In the world of commercial cleaning and property restoration, checking employee reviews will be worth your while. While services may seem great from the outside and your smooth-talking sales representative appears charming and likable, it’s the employees that will be inside your home or business.
Instead of relying on service reviews, look at how the employees view the company they work for. Happy employees generate a higher quality product while discontent staff tend to try and “stick it to the man” by slacking off or doing the bare minimum.
While employee reviews are rarely objective (you’ll ALWAYS find one or two negative reviews), you should take the average consensus into consideration. If most employees seem to hate the environment, the leadership, the compensation, the workload, etc., that should signal a major red flag. You want happy employees working for you. Not those who are treated like a number.
Bottom line: If a company treats its “own” poorly, just imagine how they’ll treat you.
Red Flag #3: The Verbal Review
When meeting with a prospective service provider, ask them this hard-hitting question: “Can you tell me about some of the accounts that got away”?
In any service business, clients come and go. Sometimes it’s mutual. Sometimes it’s budget-focused. And sometimes it’s an ugly, divorce-style “try and get sole custody of the kids” kind of split.
If you’re looking to hire a commercial cleaning company or someone to help with your property damage needs, asking a question like this will unearth the sort of moral character you’ll be dealing with. Because let’s face it: losing an account is never easy. There are feelings and pain points around it. Most likely, it’s a sore subject and you’ve poured salt in the wound.
If the response you get is a bitter diatribe on how they were wronged by Company XYZ, take that as your red flag.
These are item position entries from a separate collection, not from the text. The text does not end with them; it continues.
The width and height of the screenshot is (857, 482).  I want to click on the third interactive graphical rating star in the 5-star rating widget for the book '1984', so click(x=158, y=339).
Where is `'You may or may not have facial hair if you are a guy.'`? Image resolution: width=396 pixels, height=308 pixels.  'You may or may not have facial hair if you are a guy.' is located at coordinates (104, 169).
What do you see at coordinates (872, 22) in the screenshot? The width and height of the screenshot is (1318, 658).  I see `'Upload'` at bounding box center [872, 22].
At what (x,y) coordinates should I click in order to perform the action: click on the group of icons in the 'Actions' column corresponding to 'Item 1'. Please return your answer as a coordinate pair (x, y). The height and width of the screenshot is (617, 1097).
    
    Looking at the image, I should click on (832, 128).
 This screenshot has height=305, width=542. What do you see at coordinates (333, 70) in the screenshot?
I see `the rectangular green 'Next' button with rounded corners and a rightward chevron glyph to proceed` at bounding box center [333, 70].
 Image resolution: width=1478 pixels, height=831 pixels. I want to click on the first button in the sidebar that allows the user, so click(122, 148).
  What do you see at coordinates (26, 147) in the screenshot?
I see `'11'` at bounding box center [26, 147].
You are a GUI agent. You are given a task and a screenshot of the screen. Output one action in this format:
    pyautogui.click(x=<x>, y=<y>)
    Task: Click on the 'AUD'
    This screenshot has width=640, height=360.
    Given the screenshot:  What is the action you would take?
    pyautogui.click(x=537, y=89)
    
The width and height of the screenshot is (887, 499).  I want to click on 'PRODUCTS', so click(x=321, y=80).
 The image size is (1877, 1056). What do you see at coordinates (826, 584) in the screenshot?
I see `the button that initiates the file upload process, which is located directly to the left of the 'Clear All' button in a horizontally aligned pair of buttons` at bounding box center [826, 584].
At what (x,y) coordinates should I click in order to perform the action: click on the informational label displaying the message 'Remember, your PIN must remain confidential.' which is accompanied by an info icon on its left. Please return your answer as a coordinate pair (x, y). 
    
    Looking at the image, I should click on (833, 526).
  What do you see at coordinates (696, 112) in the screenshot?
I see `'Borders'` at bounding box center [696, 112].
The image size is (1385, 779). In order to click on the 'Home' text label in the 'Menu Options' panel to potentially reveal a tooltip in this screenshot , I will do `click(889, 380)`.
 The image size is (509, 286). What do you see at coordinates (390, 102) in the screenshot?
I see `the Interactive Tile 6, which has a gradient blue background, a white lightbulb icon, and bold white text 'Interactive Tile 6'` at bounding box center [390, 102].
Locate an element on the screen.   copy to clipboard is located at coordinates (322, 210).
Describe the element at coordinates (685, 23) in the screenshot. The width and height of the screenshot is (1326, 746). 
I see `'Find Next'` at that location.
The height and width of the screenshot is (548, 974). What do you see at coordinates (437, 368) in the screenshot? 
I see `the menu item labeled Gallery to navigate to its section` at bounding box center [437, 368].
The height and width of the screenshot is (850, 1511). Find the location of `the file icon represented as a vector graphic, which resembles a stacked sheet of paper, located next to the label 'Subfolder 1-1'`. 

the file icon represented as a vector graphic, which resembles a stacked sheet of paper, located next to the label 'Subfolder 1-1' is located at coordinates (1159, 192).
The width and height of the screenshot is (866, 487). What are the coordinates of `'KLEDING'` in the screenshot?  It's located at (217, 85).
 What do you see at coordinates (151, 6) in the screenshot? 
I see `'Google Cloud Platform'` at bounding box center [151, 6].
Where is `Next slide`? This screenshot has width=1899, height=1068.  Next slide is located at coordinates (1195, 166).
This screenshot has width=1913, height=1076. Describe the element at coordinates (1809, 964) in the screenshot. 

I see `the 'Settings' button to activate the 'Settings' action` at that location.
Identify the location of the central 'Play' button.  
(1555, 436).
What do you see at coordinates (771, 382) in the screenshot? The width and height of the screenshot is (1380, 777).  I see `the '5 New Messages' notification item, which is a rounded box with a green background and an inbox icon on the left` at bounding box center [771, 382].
Any service that cannot admit to mutual failings, the way things could have been improved, or at least speak wholesomely about a former client, is shedding light on what future value you may hold in their eyes.
Nobody likes a sore loser, whether they tried their best or not.
Bottom line: The verbal review you receive about someone else might be the same one they give about you later on.
Reviews are a great tool and valuable resource when shopping for a new service, whether that be cleaning, property restoration, or something else entirely. However, instead of relying on recommendations that might be biased or falsified, It is always a good idea to do your own research and gather as much information as possible before making a commitment.
If you’re currently in the market for new services, we encourage you to apply the above tips to Zoë Facility Services’ offerings. We never scrub or falsify our reviews and many employees have called us “the best job ever”…
…and red flags or not, with 98% of consumers stating that reviews are an essential resource when making a decision, wouldn’t you want those grades to be authentic?